Reconstruir el pasado, buscar en él cimientos sólidos para la propia identidad es, sin embargo, una tarea llena de trampas y sorpresas, Por eso Halfon se acerca a veces a sus recuerdos cuestionándolos, dudando de que realmente escuchara o interpretara correctamente cierto comentario, de que lo que le cuenta su interlocutor no esté viciado por su propia desmemoria. En otros momentos, por el contrario, aquellas escenas del pasado aparecen con la nitidez cegadora de una verdad incuestionable. También nos cuenta Halfon lo que pensó decir y no dijo, lo que pudo ser pero no fue. Una forma helicoidal de narrar que, acompañada de rítmicas repeticiones, puede adquirir la musicalidad de una salmodia.
En ese rastrear obsesivo se imponen las figuras de sus dos abuelos. El materno, judío polaco, sobrevivió a varios campos de concentración. El otro, judío libanés, a un secuestro por parte de la guerrilla en Guatemala. Son este personaje y este suceso los que se desarrollan en Canción.
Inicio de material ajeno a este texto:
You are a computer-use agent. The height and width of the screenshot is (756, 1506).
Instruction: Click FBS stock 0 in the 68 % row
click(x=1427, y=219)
Se abre y se cierra el texto con el relato de la equívoca participación del autor en un congreso de escritores libaneses en Tokio, incluyendo su particular lost in translation con un miembro del séquito de la universidad. Entre medias explotan los recuerdos de infancia en la mansión de sus abuelos: su tío abuelo leyendo los posos de café la noche en que la casa se llenó de soldados. O nos relata sus intentos de arrojar luz sobre aquel secuestro por parte de un comando que contaba entre sus miembros con el apodado Canción, un personaje siempre presente en las acciones más sangrientas.
La narración de aquel suceso se alterna con la de la impaciente espera en un bar por parte del protagonista, cuya desazón se transmite al lector acrecentada con la descripción de la situación política en el país: la corrupción y la violencia imperando desde el golpe de estado promovido, al sentir amenazados sus intereses, por la United Fruit Company, cuyo consejo de administración contaba con varios miembros del gobierno norteamericano.
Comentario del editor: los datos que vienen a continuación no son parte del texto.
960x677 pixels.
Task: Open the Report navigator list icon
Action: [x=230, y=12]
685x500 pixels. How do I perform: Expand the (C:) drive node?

Si Canción, por su brevedad, nos sabe a poco y quisiéramos acompañar a Halfon en sus indagaciones sobre el otro abuelo, podemos recurrir a su relato ‘Oh gueto mi amor’ incluido en Signor Hoffman, o al multipremiado Duelo si nos intriga saber qué hay tras la muerte, cuando aún era un niño, del hermano de su padre. Hablamos, en fin, de textos que conmueven, que golpean, pero en los que, sobre todo, resplandece el impecable estilo de su autor.